Bayangkan saja, seperti menerbangkan pesawat tanpa melihat horizon. Daltrey berusaha memberi isyarat kepada sound engineer, namun Starkey salah paham dan mengira Daltrey menyalahkannya. Kesalahpahaman inilah yang kemudian memicu rentetan kejadian yang berujung pada keluarnya Starkey dari The Who. Tech issue yang berujung pada drama band? Klasik!
Perang Kata-kata di Media: Siapa Bilang Musisi Itu Kalem?
Setelah kejadian tersebut, kedua belah pihak tidak ragu untuk saling melempar komentar pedas di media. Starkey, dalam wawancaranya dengan Rolling Stone, menuduh Daltrey “tersesat”, sementara Daltrey, dalam wawancaranya dengan The Times, menyebut komentar Starkey sebagai “pembunuhan karakter” dan sangat mengecewakan. Sebuah perang kata-kata yang, jujur saja, cukup menghibur untuk diikuti. Tapi mungkin tidak bagi mereka yang terlibat langsung.
Komentar-komentar pedas ini, sayangnya, disaksikan oleh jutaan penggemar The Who di seluruh dunia. Video penampilan “The Song Is Over” yang diunggah secara online memperlihatkan momen ketika Daltrey tampak frustrasi dan memberi isyarat kepada Starkey. Publik pun ikut memberikan penilaian, meskipun, seperti yang diungkapkan Daltrey, “penonton dapat melihat apa yang terjadi di atas panggung dan memiliki kesalahpahaman total tentang apa yang sebenarnya terjadi.”
The Who Tanpa Starkey: Babak Baru atau Akhir dari Sebuah Era?
Meskipun Daltrey mengakui adanya kesalahpahaman, ia tetap tegas dengan keputusan The Who untuk berpisah dengan Starkey. “Pete [Townshend] dan saya berhak untuk menjadi The Who,” katanya. “Semua orang lain adalah session player. Anda tidak bisa menggantikan [drummer orisinal] Keith Moon. Kami ingin mengembangkan diri dan hanya itu yang ingin saya katakan tentang hal itu.”
Keputusan ini tentu saja menimbulkan berbagai reaksi dari para penggemar. Sebagian mendukung keputusan Daltrey dan Townshend, sementara sebagian lainnya merasa kehilangan sosok Starkey yang telah menjadi bagian integral dari The Who selama bertahun-tahun. Apakah The Who dapat terus berkibar tanpa Starkey? Waktu yang akan menjawab. Tapi satu hal yang pasti: perubahan adalah bagian tak terpisahkan dari dunia musik.

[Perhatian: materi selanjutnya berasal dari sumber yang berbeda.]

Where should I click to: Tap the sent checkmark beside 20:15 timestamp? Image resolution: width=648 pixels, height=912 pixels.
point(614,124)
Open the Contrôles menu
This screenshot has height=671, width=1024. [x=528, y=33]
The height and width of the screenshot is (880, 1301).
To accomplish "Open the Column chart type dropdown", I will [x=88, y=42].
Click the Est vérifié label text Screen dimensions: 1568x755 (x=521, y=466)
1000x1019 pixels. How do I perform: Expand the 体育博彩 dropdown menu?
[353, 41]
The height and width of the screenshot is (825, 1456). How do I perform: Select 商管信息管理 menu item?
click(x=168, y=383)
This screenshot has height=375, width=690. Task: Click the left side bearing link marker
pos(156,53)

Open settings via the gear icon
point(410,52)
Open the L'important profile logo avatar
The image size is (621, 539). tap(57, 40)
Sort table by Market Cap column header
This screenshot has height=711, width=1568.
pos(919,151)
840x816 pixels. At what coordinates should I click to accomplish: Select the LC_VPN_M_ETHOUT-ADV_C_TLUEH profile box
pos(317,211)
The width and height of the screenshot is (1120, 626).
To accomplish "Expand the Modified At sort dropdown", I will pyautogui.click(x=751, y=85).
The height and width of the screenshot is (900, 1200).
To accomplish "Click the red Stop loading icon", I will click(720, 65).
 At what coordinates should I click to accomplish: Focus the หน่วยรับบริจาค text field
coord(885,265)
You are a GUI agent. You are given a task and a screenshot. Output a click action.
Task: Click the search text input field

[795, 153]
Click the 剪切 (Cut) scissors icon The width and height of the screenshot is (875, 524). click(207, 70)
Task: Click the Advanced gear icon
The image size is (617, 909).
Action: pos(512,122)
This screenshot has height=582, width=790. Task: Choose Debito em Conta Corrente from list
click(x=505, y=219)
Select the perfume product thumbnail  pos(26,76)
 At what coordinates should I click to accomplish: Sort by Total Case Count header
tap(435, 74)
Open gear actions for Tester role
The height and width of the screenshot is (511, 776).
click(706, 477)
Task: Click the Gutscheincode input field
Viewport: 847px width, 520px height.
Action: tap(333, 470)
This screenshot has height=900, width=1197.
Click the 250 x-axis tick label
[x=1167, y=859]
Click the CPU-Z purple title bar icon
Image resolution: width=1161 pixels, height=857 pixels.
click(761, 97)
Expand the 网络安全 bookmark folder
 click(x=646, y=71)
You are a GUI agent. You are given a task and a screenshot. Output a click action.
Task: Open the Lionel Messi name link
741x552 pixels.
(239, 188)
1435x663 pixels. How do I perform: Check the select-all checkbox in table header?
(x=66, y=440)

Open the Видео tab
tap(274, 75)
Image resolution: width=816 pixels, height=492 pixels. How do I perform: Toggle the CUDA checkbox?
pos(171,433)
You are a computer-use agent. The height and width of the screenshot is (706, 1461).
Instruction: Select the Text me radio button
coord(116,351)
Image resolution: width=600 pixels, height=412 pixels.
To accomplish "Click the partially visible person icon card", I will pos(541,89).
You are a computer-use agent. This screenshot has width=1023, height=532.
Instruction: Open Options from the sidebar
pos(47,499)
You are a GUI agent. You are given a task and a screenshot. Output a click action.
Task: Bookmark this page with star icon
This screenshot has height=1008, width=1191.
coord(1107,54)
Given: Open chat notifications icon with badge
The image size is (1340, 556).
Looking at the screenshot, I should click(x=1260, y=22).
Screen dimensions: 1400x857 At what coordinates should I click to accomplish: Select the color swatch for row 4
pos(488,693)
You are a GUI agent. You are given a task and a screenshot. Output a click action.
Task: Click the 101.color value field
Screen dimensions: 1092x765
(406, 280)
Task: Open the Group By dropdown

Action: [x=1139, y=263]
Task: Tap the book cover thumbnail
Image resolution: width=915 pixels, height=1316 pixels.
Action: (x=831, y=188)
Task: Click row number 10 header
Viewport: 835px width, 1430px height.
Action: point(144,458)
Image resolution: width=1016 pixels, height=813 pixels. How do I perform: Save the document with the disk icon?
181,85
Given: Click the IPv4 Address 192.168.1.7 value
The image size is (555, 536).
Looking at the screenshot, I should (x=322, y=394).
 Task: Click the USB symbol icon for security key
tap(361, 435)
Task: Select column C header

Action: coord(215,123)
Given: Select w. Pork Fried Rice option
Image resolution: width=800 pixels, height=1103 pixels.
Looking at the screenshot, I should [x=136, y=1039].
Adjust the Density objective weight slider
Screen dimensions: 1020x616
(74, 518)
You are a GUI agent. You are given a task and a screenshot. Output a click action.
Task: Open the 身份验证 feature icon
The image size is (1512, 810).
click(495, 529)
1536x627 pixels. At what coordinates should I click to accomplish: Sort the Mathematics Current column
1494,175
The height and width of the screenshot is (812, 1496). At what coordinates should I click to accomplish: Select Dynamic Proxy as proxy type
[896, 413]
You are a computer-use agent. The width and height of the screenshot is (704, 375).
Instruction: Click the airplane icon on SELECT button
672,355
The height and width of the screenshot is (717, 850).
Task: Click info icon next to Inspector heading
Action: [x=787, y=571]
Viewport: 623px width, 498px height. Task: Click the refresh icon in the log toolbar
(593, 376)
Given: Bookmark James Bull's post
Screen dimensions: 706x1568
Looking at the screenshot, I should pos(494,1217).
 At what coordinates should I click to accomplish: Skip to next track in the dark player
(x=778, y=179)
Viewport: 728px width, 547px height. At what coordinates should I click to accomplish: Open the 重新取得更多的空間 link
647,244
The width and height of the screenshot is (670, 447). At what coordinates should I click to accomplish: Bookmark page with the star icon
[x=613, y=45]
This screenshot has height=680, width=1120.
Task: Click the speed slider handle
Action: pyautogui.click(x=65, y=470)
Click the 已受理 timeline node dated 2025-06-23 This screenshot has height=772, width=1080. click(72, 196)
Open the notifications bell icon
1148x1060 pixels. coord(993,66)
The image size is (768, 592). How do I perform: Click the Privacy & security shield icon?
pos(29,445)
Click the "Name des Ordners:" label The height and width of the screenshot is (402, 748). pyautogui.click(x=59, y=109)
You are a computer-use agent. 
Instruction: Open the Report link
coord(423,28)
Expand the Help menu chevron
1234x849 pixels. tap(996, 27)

Perpecahan band adalah hal yang lumrah dalam industri musik. Entah karena perbedaan kreatif, masalah pribadi, atau sekadar lelah dengan rutinitas, banyak band legendaris yang akhirnya bubar atau mengalami perubahan line-up. The Who bukanlah yang pertama, dan tentu saja bukan yang terakhir.
Meskipun perseteruan ini menyakitkan bagi semua pihak yang terlibat, kita sebagai penggemar hanya bisa berharap agar mereka dapat berdamai dan melanjutkan karier masing-masing. Bagaimanapun, warisan musik yang telah mereka ciptakan akan terus abadi, menghibur dan menginspirasi generasi demi generasi. Mungkin sambil dengerin lagu The Who, kita semua bisa belajar untuk lebih chill dan nggak terlalu baper sama masalah orang lain. Just saying.
Intinya: drama di dunia musik itu kayak bumbu dalam masakan. Kadang bikin makin sedap, kadang bikin eneg. Tapi yang penting, musiknya tetap enak didengerin.